● **Try it**: Exactly as written, return the entries below, minus any pictures.

[Collected data]
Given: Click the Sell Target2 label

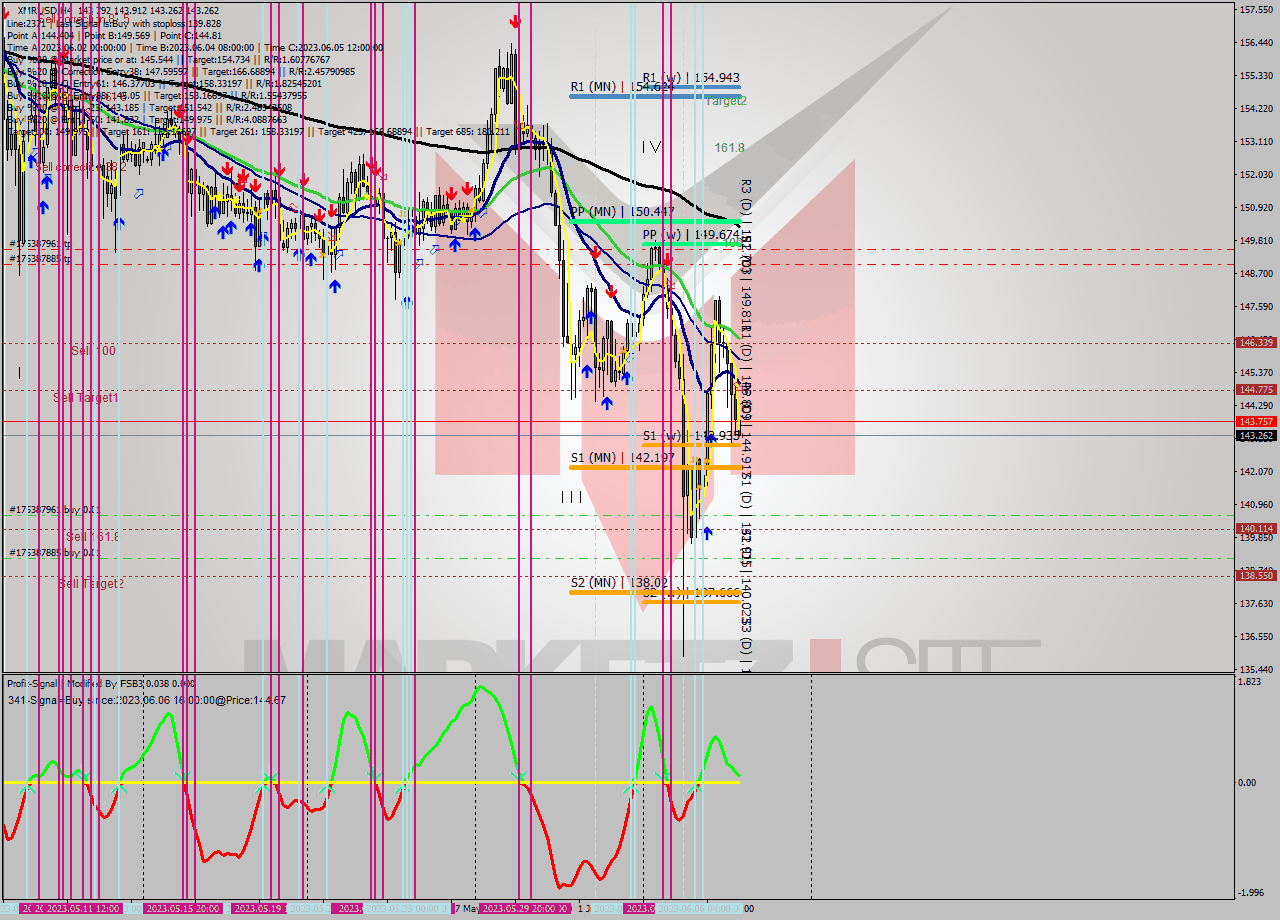Looking at the screenshot, I should pyautogui.click(x=91, y=584).
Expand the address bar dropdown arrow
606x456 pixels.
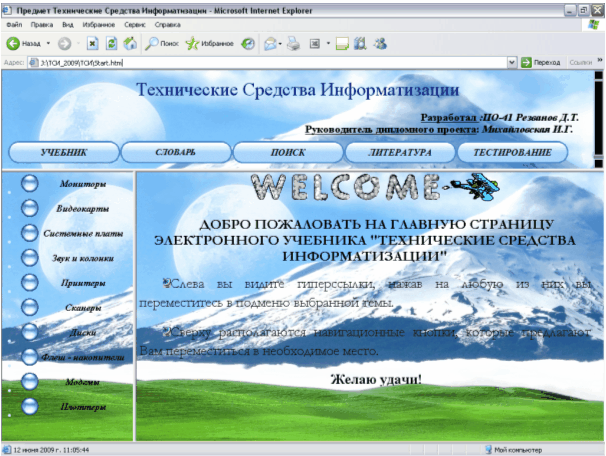tap(512, 62)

● **Solution to this exercise**:
Given: Click the Sell Target2 label

Looking at the screenshot, I should pyautogui.click(x=91, y=584).
Expand the address bar dropdown arrow
606x456 pixels.
tap(512, 62)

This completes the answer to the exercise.